Through Figure 1 together with examples, the sameness and differences of visualization, representation and model are discussed in this section. From the above-mentioned definitions, it is not hard to perceive that the terms of visualization and model share the same arenas of ER, IR and VP, so they are included in the same domain of representation (see the (a) part in Figure 1). Besides the sameness of the cognitive and brain process to bridge ER and IR, visualization and model can also make abstract concepts/complex ideas simplified and explicit through IR and ER. However, there are parts not totally overlapping and that show the differences of visualization, representation and model (see as the (b), (c) and (d) parts in Figure 1). Science educators and/or science education researchers need to be aware of the differences while using the terms concerning visualization, representation and model.

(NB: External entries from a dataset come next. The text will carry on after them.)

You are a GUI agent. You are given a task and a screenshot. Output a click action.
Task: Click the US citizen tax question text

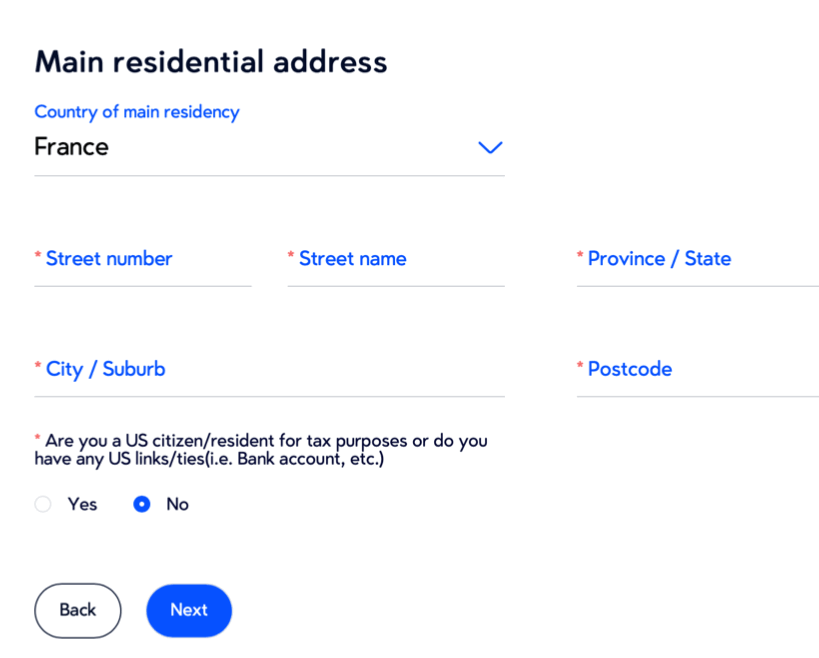(x=265, y=450)
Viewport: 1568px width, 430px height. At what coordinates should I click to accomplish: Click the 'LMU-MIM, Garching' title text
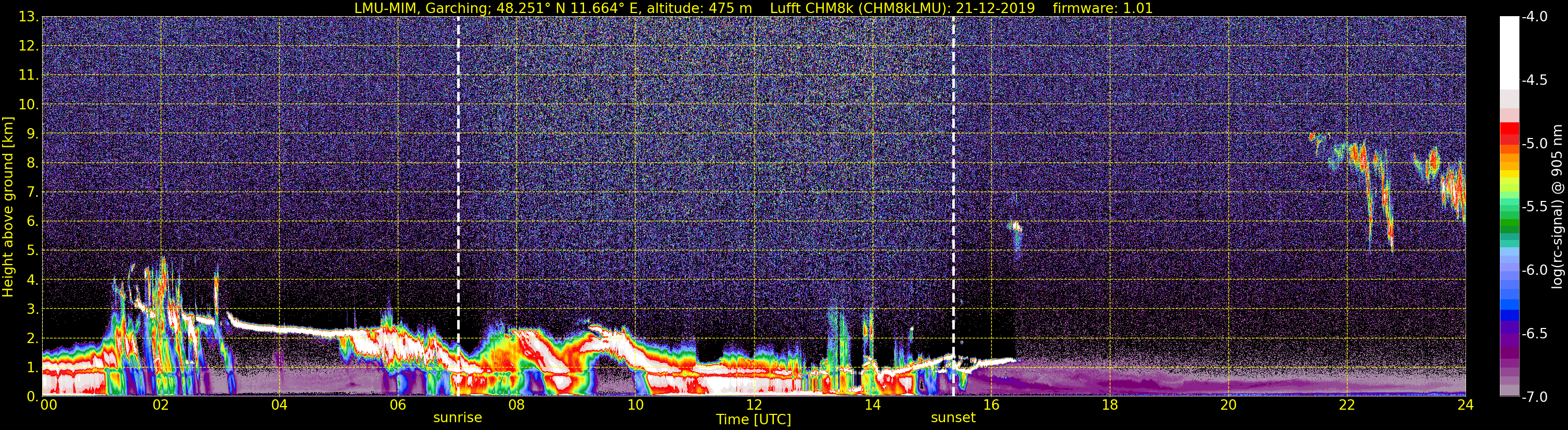click(422, 8)
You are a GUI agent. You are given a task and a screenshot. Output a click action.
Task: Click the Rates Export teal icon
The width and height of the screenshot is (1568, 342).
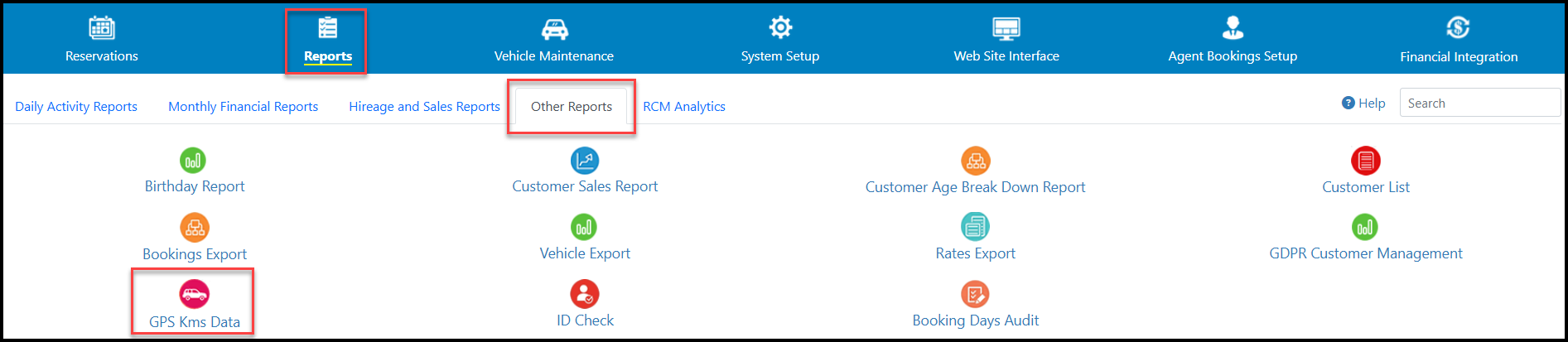coord(976,226)
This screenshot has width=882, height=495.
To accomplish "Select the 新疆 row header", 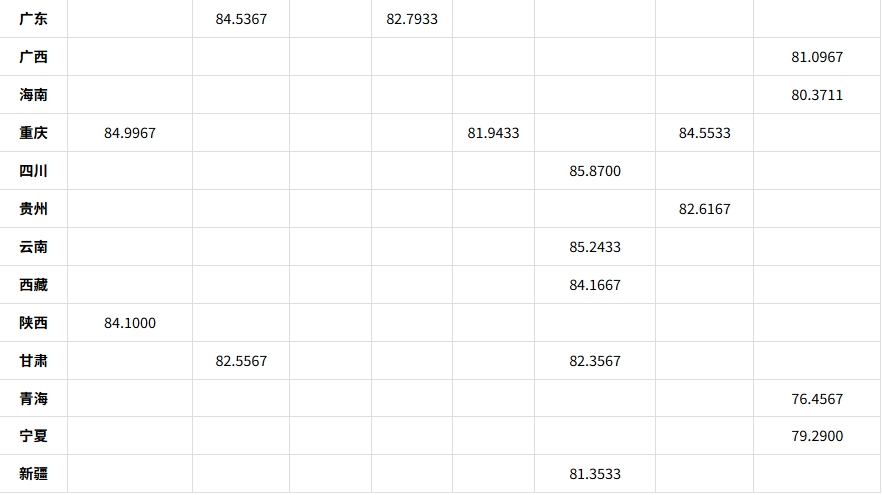I will point(33,473).
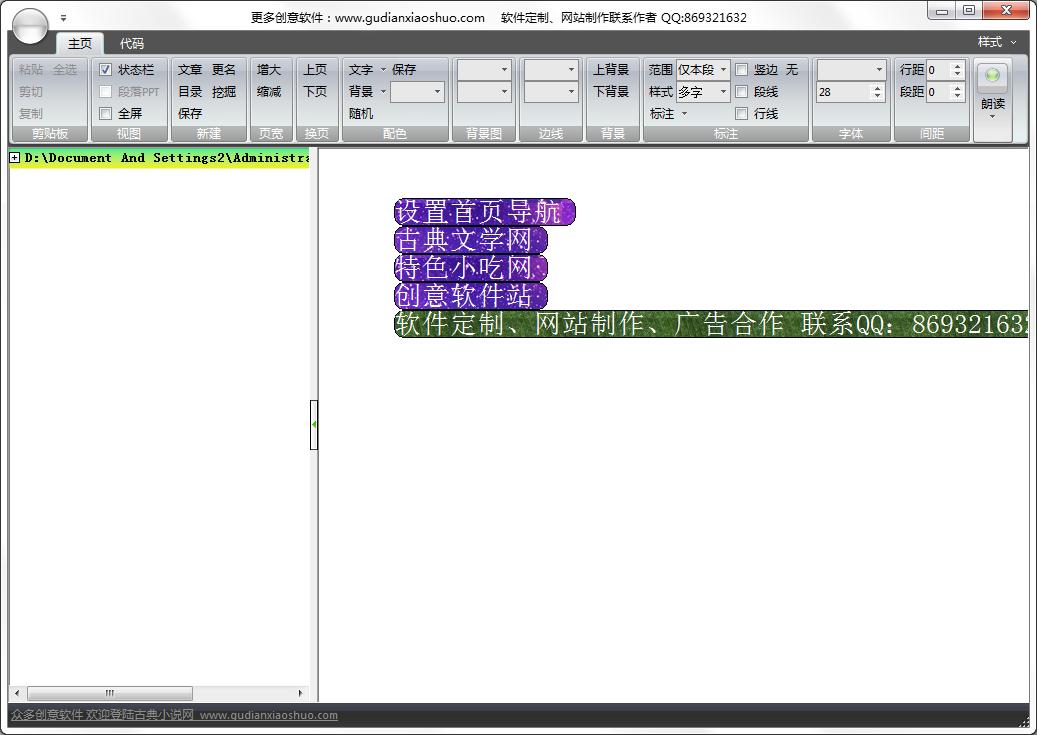Screen dimensions: 1037x735
Task: Enable the 全屏 fullscreen checkbox
Action: tap(106, 114)
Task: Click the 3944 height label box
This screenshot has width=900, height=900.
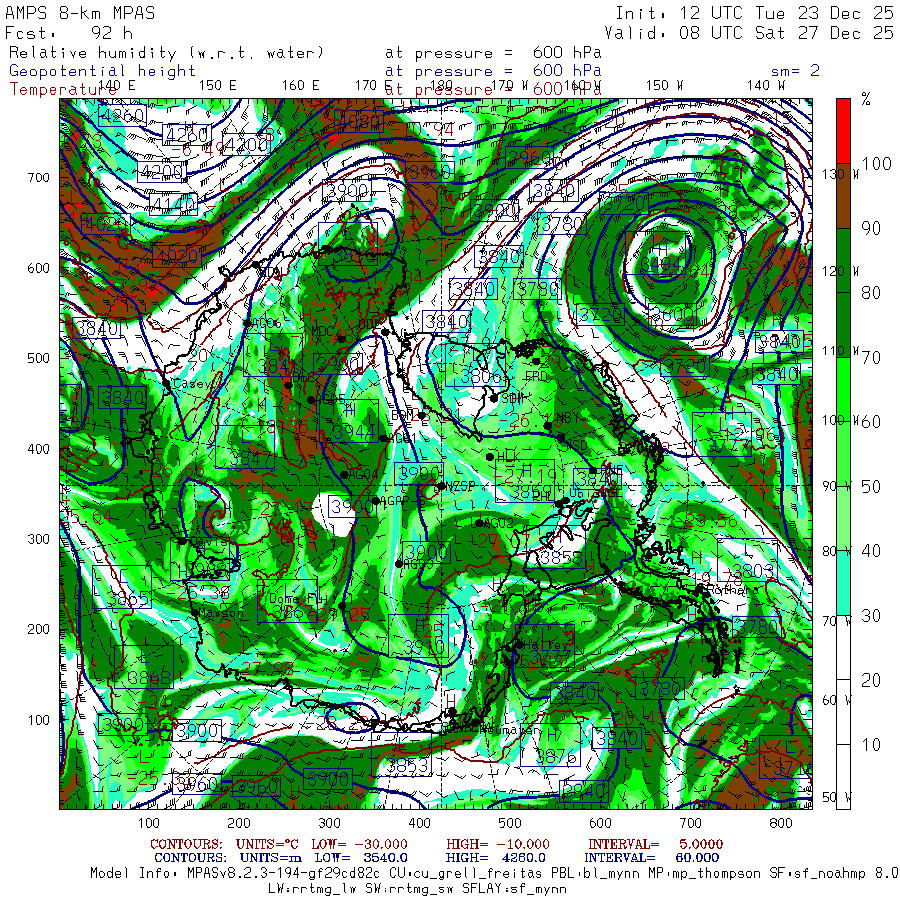Action: [x=355, y=431]
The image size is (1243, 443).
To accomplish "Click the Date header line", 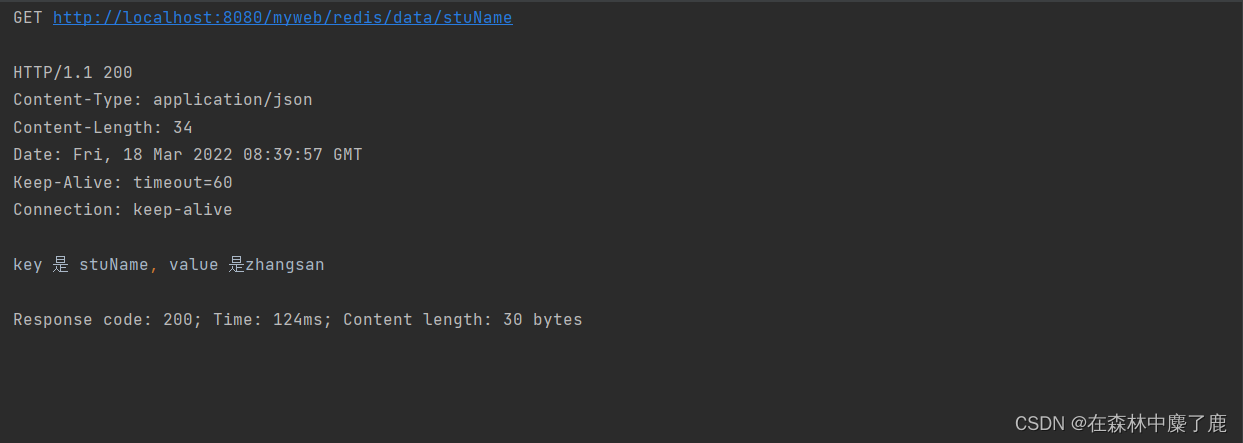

  1. Some representations cannot be regarded as models, but as visualization (the (b) part in Figure 1). For example, when something flashes in front of our eyes quickly, we can visualize it and have an image of it, termed IR, but we cannot map this image in our brain with any model that we have memorized/saved in our schemas.
  2. One important feature of a model is that it is recognized and agreed on within a community (i.e. science community) or a majority of people (i.e. in a specific culture). A model can be formed in visual, auditory or tactile modes. Therefore, the (c) part in Figure 1 could be regarded as auditory and tactile modes that are not visible. The various sounds of different species of birds, esp. the sounds made by birds while trying to give signals to other birds, could be the example of (c). However, if the model of birds’ sound signals is transformed and expressed by a notation, it becomes a visual model and is seen as the (a) part in Figure 1.
  3. A representation is not necessarily a model or a visualization, but just auditory sense or sense of touch to represent some kind of meaning for a person. For example, while hearing a bell ringing, for some persons, it could represent a school bell to remind teachers and students for the start or the end of a lesson. However, for people in another culture or having different experiences with the same bell sound, they have different representations linked to it. This kind of bell sound is not a model to be generalized, but individualized. Another kind of example for the (d) part in Figure 1 could be metaphor, which represents some kind of meaning, but we cannot say that it is a model and even visible. For example, a linguistic metaphor, help words, has been revealed in Swedish students’ non-conventional expression (‘Flopp’) to represent the nitrogen-base of DNA by some Swedish students and that is not a model (Rundgren, Hirsch, Chang Rundgren, & Tibell, 2012). In addition, after the novel, Frankenstein, published 1818, people start using Franken as a prefix to describe ‘‘strange’’ object discovered in nature by scientists like Frankenseeds. In reality, there is no model or visualization to show a Franken object (retrieved on 2014-12-14 from, but people could understand the implied meaning.

Figure 1

Figure 1. The relationship of visualization, model and representation.

In sum, ER, IR and cognitive process in the brain are the overlapping parts of (a) as visualization and model in science education. But in the basic science research, (b) and (c) parts are of importance to research progression. To make students learn better regarding a variety of profound scientific concepts, science education researchers, need to investigate more about whether the different forms of ER can be used by teachers to convey scientific models and whether different IR might be created by students considering the different scientific models. Of course, the (d) part of representation is also important to reveal in science education for better science teaching and learning. However, in this article, we emphasize visualization, and more specifically, ER.